[Stored items]
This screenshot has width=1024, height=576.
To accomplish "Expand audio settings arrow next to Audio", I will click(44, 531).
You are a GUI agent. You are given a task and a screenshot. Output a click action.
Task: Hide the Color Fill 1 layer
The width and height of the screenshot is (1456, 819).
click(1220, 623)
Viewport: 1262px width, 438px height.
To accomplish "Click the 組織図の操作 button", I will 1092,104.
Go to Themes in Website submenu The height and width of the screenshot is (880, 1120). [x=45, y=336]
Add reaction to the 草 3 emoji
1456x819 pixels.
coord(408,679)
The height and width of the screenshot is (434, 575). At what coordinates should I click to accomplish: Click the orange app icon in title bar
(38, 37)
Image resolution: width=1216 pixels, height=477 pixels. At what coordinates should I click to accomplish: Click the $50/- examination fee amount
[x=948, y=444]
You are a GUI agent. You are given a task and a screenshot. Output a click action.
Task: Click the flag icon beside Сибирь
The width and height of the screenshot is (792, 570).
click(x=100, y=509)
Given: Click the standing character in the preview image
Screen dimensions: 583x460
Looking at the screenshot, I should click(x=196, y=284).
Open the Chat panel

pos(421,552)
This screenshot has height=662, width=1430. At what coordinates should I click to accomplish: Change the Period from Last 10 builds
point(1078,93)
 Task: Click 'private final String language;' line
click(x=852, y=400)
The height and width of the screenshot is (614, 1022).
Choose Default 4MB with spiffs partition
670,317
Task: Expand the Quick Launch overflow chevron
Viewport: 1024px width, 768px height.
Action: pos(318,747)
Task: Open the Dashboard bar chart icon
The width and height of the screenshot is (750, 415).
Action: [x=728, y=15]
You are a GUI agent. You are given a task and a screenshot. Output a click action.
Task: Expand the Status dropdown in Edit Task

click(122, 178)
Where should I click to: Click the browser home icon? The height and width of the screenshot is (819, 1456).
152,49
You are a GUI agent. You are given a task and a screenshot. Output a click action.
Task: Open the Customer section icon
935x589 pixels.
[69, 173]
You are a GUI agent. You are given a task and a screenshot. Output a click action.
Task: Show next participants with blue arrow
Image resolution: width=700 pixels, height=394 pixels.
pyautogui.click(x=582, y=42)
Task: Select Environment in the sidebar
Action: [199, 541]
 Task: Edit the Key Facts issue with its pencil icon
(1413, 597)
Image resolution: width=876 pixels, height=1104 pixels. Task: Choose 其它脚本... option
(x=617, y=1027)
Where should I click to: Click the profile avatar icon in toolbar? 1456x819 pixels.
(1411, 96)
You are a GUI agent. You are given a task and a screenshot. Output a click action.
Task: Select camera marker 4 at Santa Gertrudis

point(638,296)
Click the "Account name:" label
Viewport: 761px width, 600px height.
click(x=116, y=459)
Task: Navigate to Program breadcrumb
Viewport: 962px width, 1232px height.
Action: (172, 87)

* What to produce *
Reproduce the entries verbatim, starting at the very first line and continuing through the line containing "coord(408,679)". Stop after that line.

* Full response *
This screenshot has width=1024, height=576.
To accomplish "Expand audio settings arrow next to Audio", I will click(44, 531).
You are a GUI agent. You are given a task and a screenshot. Output a click action.
Task: Hide the Color Fill 1 layer
The width and height of the screenshot is (1456, 819).
click(1220, 623)
Viewport: 1262px width, 438px height.
To accomplish "Click the 組織図の操作 button", I will 1092,104.
Go to Themes in Website submenu The height and width of the screenshot is (880, 1120). [x=45, y=336]
Add reaction to the 草 3 emoji
1456x819 pixels.
coord(408,679)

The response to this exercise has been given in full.